- Born: January 1, 1951
- Disappeared: November 21, 1958 (aged 7) Flint, Michigan, U.S.
- Status: Missing for 67 years, 5 months and 2 days
- Height: 3 ft 6 in (1.07 m)

= Disappearance of Adele Marie Wells =

Unsolved 1958 disappearance in Flint, Michigan, U.S.

Adele Marie Wells (January 1, 1951 – disappeared November 21, 1958) is an American missing person who disappeared in Flint, Michigan, on November 21, 1958, when she was seven years old. Although she is believed to have been abducted, no suspects have ever been identified in connection with her disappearance, and her fate and whereabouts remain unknown.

==Background==
Adele Marie Wells was born on January 1, 1951. She was part of a family of nine. Her father, Karl W. Wells, worked at a factory in Flint, Michigan.

At the time of her disappearance, Wells was seven years old and attending the second grade at Jefferson Elementary School. She lived with her parents, three sisters, and three brothers.

Wells was African-American.

==Disappearance==
On the morning of November 21, 1958, Wells stayed home from school due to having a slight cold. Later that morning, Wells walked to her grandmother's house, located one block from her house and four blocks from her school; Wells had wanted to show her grandmother how her mother had styled her hair for school.

Wells was last seen leaving her grandmother's residence at 11:30 a.m. She neither returned home nor arrived at school, and has never been seen or heard from since.

At the time of her disappearance, Wells was wearing a gray cotton coat, a blue dress with small animal figures along the hemline, red knee-length socks, and black shoes. She wore her hair in bangs with waves on the sides.

Wells's mother did not become concerned until later in the afternoon, as she had assumed that Wells was feeling better and had decided to finish the remainder of the school day after leaving her grandmother's house. Police were notified of Wells's disappearance at 5:00 p.m.

==Investigation and developments==
More than 1,000 people searched for Wells on November 23, two days after her disappearance.

Police reported having received numerous reliable witness reports of a young light-skinned African-American man carrying a young girl around Wells's age toward a dirty black Chevrolet with a damaged front fender on Lewis Street near Gilkey Creek. The man was purportedly wearing a gray coat and red socks. Children who attended Wells's school reported that a man who matched the description received by police had attempted to lure them into his vehicle in the days preceding Wells's disappearance. The man reported to police was never identified.

One witness claimed to have seen Wells enter a car with two men near her school, while one of Wells's classmates claimed to have seen a man beating a little girl in the woods near the school. Neither of these accounts could be verified.

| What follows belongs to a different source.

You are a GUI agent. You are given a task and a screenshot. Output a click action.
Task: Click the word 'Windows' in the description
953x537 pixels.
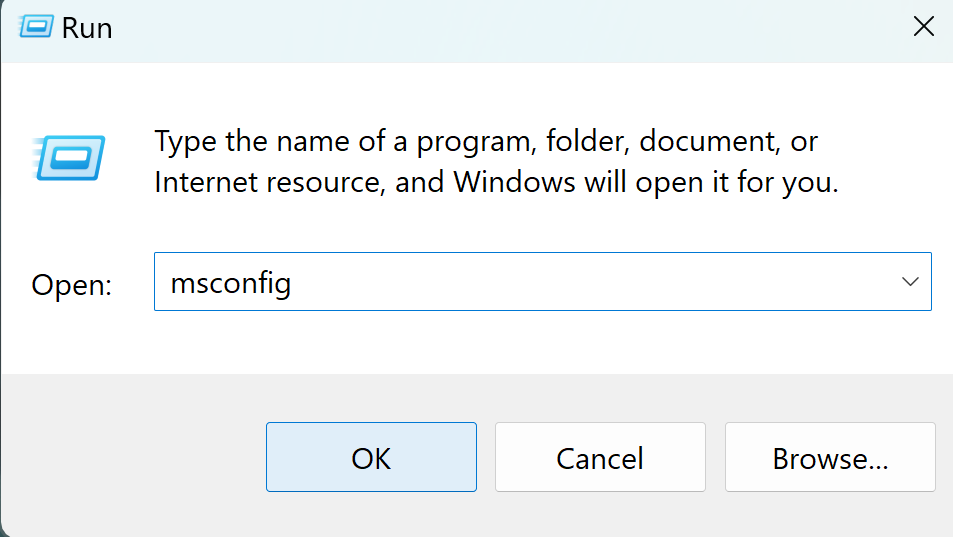pos(514,183)
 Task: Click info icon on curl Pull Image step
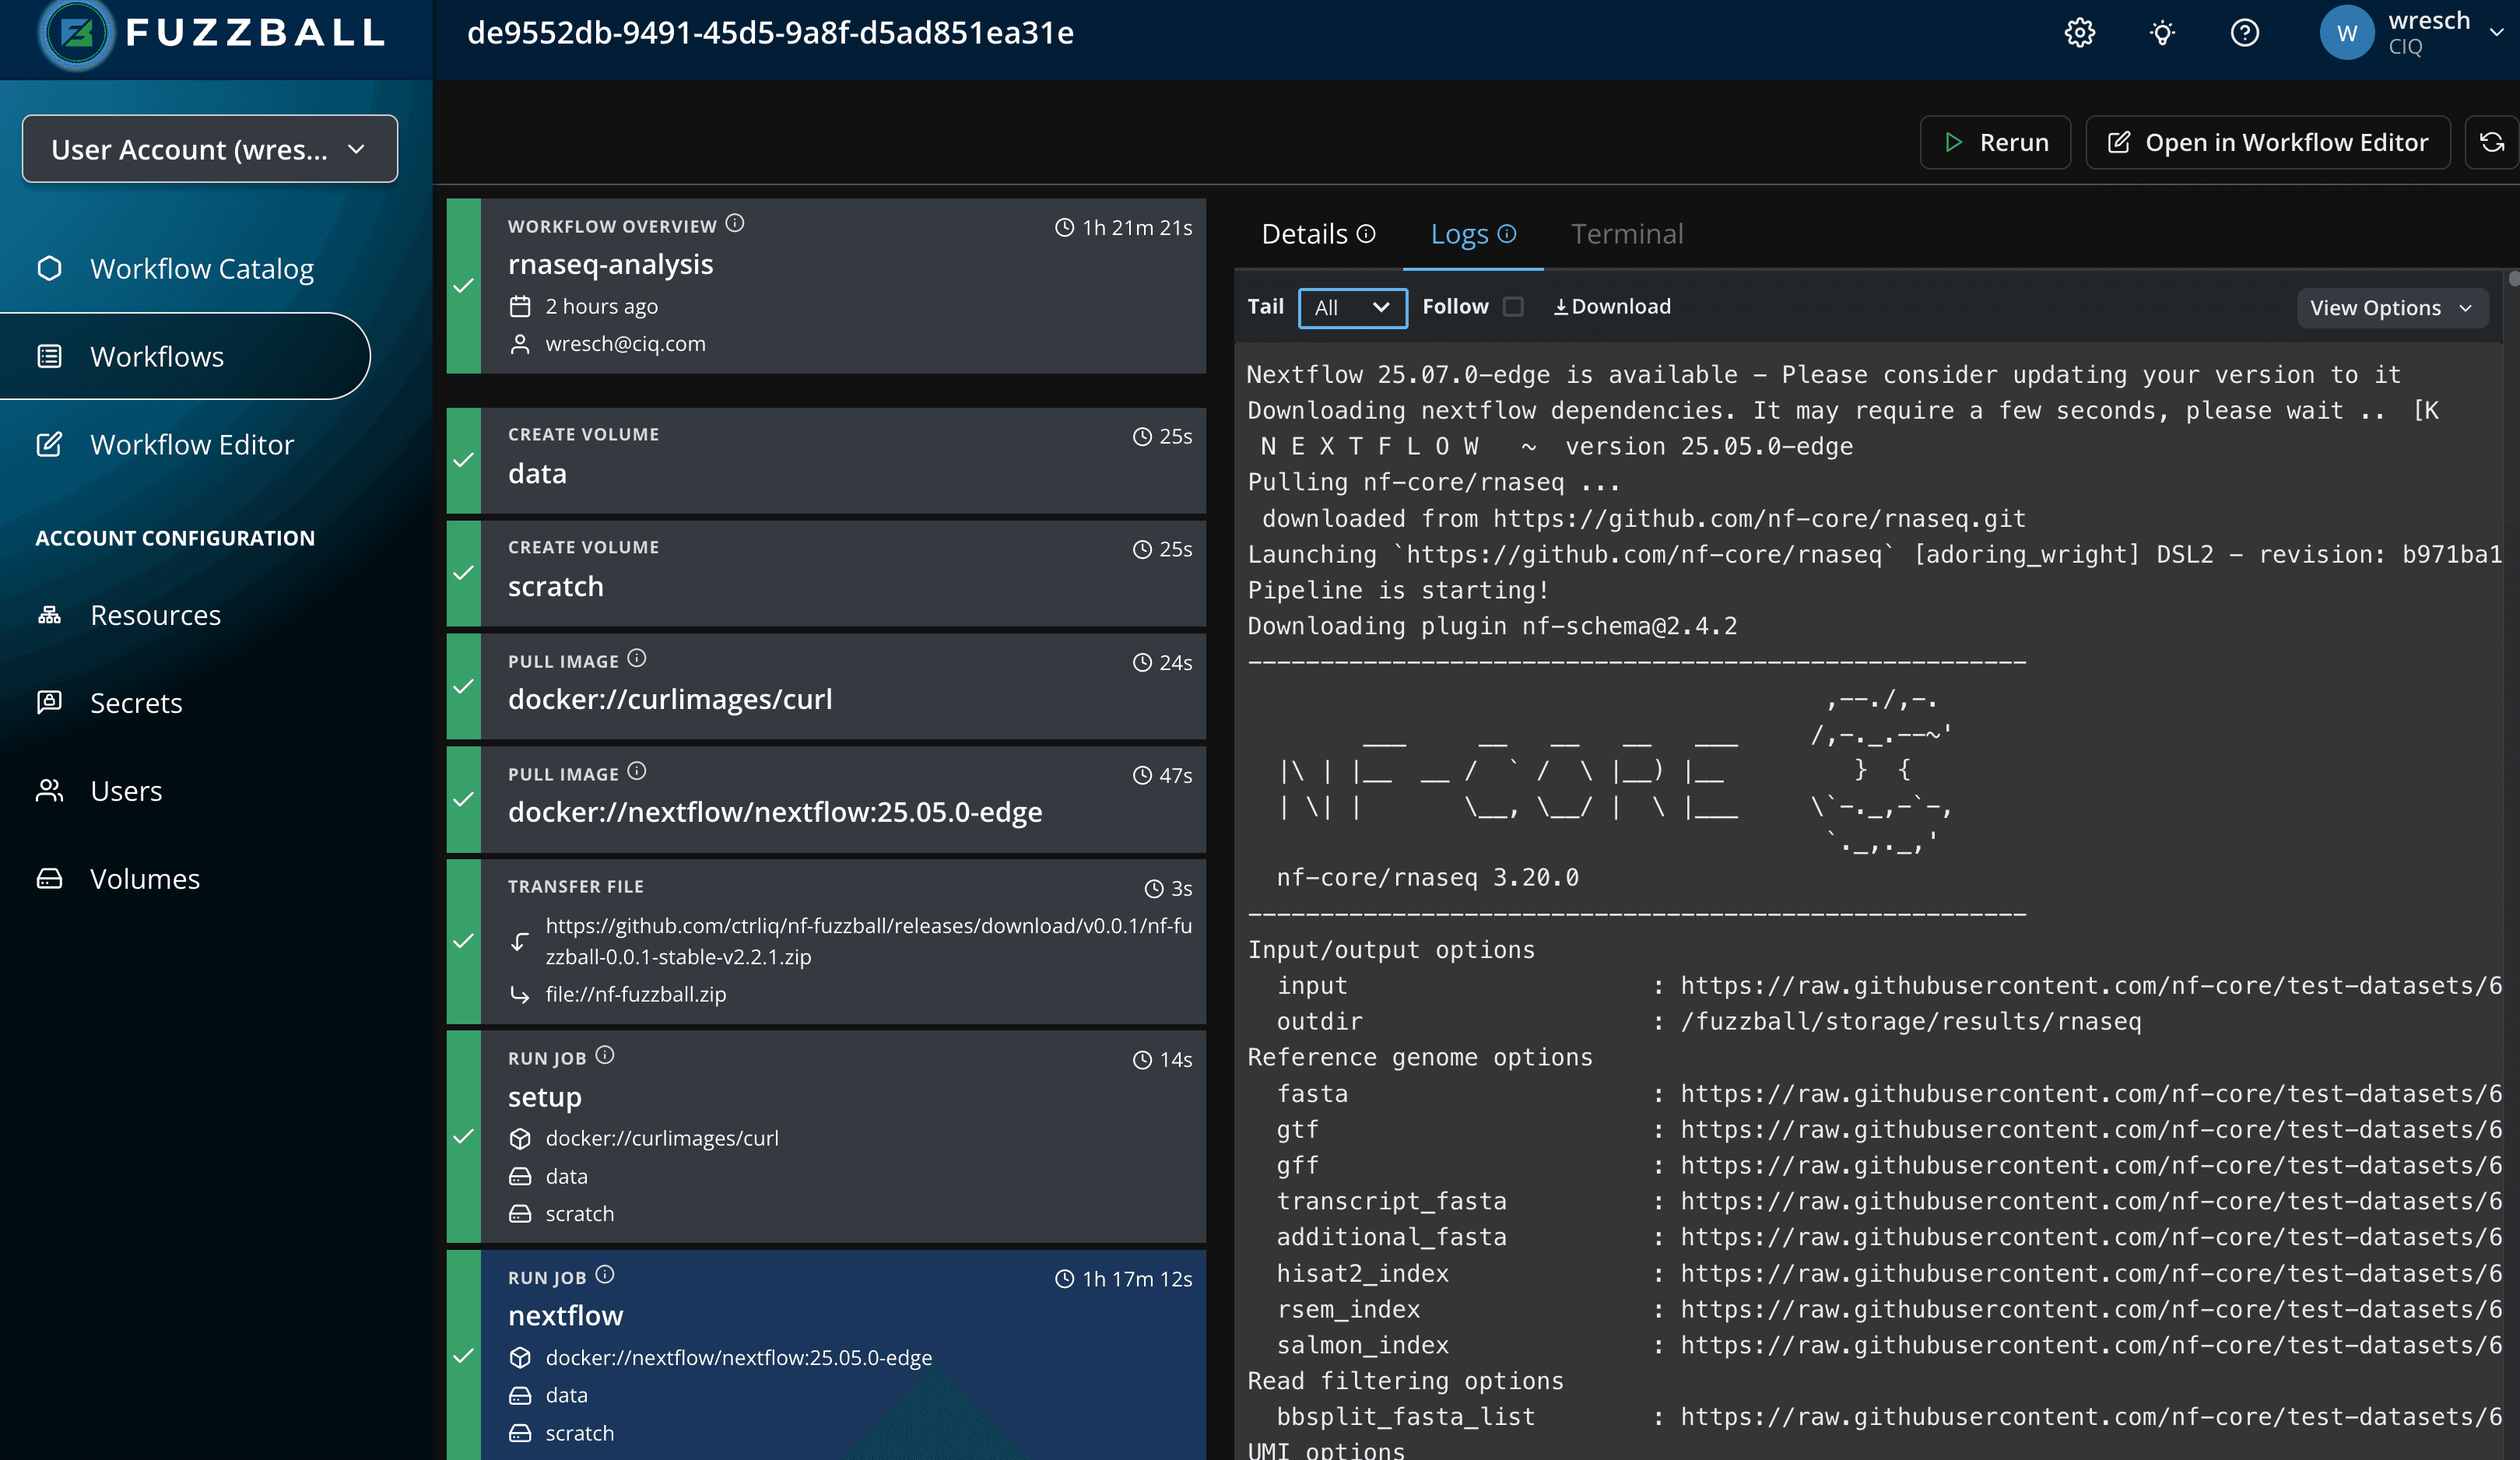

Police discounted earlier, conflicting reports from Wells's playmates, who claimed to have witnessed a man force Wells into a late model pink and white car with large tailfins near her home on the day of her disappearance.

In September 2014, the National Center for Missing & Exploited Children released an age progression photo depicting Wells at the age of 63.

Wells's case remains unsolved and is classified as a non-familial abduction.

==Aftermath==
Following Wells's disappearance, her parents had another child, though they subsequently divorced. Wells's mother, Martha Wells, was given custody of the children, though they were placed in foster care due to her poor health. Martha died in 1987.

In 1992, Karl Wells shot one of Adele's brothers and was charged with assault with intent to commit murder, along with several counts of felonious assault. Since Adele's brother did not want their father to be imprisoned, Karl pleaded no contest to a reduced charge of misdemeanor aggravated assault, for which he was placed on probation.